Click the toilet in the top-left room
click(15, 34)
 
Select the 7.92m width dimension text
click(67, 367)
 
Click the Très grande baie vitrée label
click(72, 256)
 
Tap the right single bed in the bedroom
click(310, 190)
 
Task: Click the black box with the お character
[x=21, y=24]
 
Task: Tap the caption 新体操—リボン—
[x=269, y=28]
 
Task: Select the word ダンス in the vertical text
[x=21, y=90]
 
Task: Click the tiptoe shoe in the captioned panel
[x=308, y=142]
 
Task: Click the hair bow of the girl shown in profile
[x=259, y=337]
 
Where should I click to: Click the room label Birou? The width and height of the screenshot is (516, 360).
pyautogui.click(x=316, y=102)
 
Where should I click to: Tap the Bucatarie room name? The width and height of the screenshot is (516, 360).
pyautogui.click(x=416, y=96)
◆ ◆ ◆ ◆ ◆
Prompt
Write out all the entries above again, switching "Tap" to "Press" wherever it occurs and leaving everything else unchanged.

Completed exercise
Click the toilet in the top-left room
click(15, 34)
 
Select the 7.92m width dimension text
click(67, 367)
 
Click the Très grande baie vitrée label
click(72, 256)
 
Press the right single bed in the bedroom
click(310, 190)
 
Task: Click the black box with the お character
[x=21, y=24]
 
Task: Press the caption 新体操—リボン—
[x=269, y=28]
 
Task: Select the word ダンス in the vertical text
[x=21, y=90]
 
Task: Click the tiptoe shoe in the captioned panel
[x=308, y=142]
 
Task: Click the hair bow of the girl shown in profile
[x=259, y=337]
 
Where should I click to: Click the room label Birou? The width and height of the screenshot is (516, 360).
pyautogui.click(x=316, y=102)
 
Where should I click to: Press the Bucatarie room name? The width and height of the screenshot is (516, 360).
pyautogui.click(x=416, y=96)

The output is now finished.